Pierre Schaeffer, considered a godfather of contemporary electronic music, created his famed 1948 Étude aux chemins de fer out of railroad noises. That work, with its pioneering use of tape loops, is undeniably important. It is also tedious, requiring hard concentration to find anything resembling music within it, as if Schaeffer were saying, "Here are the sounds of the world. Appreciate them!"

Björk, though, shares her character's capacity for finding hidden loveliness, which means that she does the work for us, bringing out the beauty in machine noises instead of making us dig for it. This tactic is especially meaningful now, when hundreds of near-identical beat-based tracks are churned out every week by bedroom tweakers eager to be respected as musicians but unwilling to put the time into creating something original. Electronic music needs humanity, tension and stories. Björk provides them.

Of course, Madonna has attempted to do the same thing with her last two records. The difference is that Ms. Ciccone is a follower, taking waning underground scenes and displaying them to the mainstream (as she does with French disco-house on her latest, Music). Björk, though, is an innovator, and with Selmasongs she shows how electronic sounds can be used in the service of grandiose emotion instead of just mood setting.
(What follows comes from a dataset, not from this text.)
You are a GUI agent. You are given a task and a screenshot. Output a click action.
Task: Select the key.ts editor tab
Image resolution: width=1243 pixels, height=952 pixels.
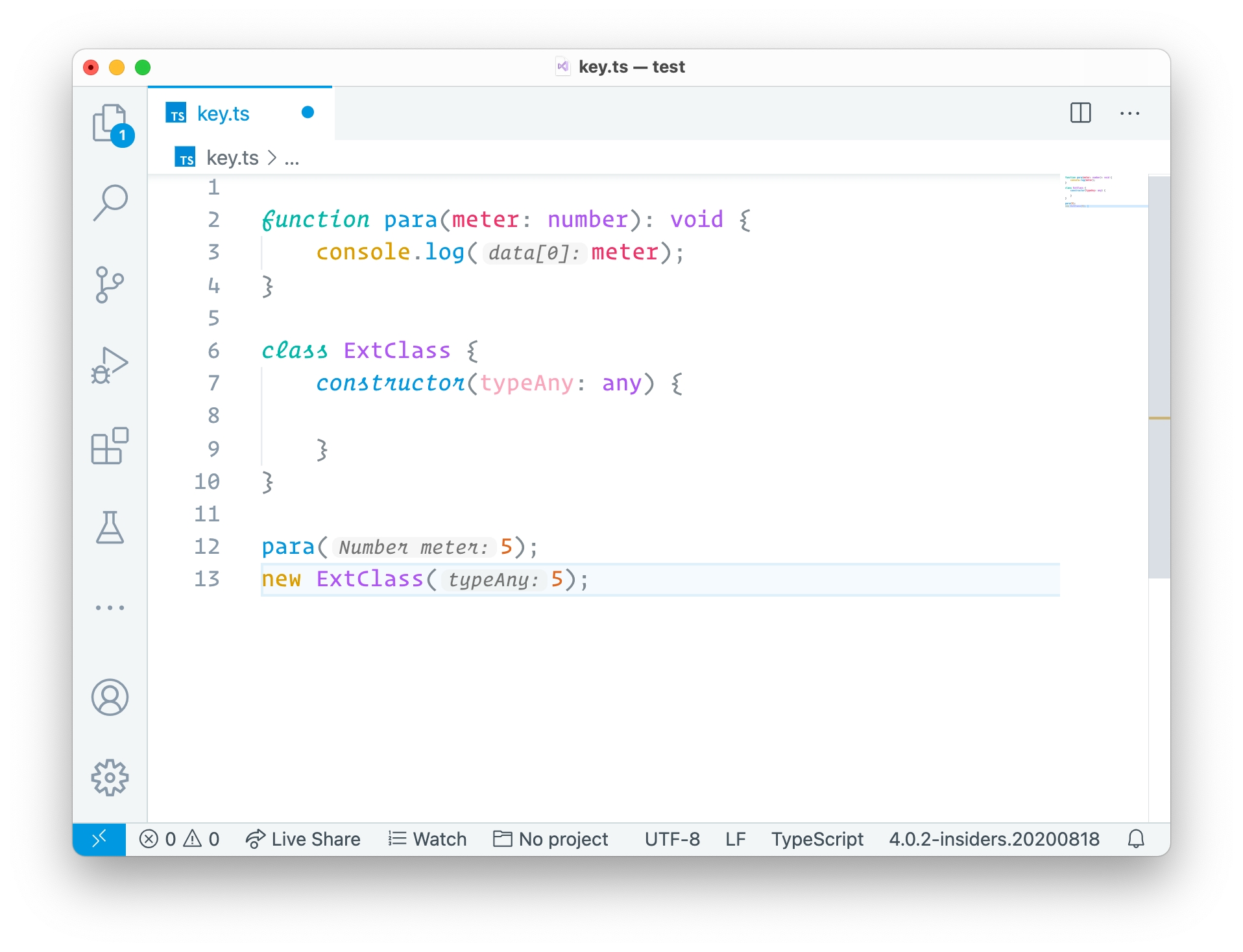(x=223, y=113)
For a long time, electronic music has focused exclusively on atmosphere as a reaction to rock's obsession with linear narratives. With Selmasongs, Björk proves that electronic effects can be used in the service of storytelling. At the same time, she resuscitates ideas from film scores of the 1930s and '40s without being kitschy or ironic (as when Jimi Tenor tried something similar on his recent album, Out of Nowhere).

Like Étude aux chemins de fer, Björk's duet with Radiohead's Thom Yorke, "I've Seen It All," begins with sounds like steam trains. They turn into a hollow, dirgelike beat as Björk sings a song that's a heartbreaking mix of world-weariness and optimism.

She's going blind, but she says she's already seen enough in this world. The back and forth between her and Yorke recalls all manner of classic musicals, as do the swelling strings that accompany the chorus. But the disquieting electronic beats keep reminding us that we're not in a Technicolor dreamland, and the sense of sadness and perseverance in the lyrics is devastatingly serious.

The two play opposite sides of Björk's consciousness--in a typical passage, she asks, "What about China? Have you seen the Great Wall?" To which Yorke replies resignedly, "All walls are great if the roof doesn't fall." Later, they switch roles, with Yorke taunting, "You've never been to Niagara Falls," and Björk replying with stoic despondency, "I have seen water. It's water, that's all."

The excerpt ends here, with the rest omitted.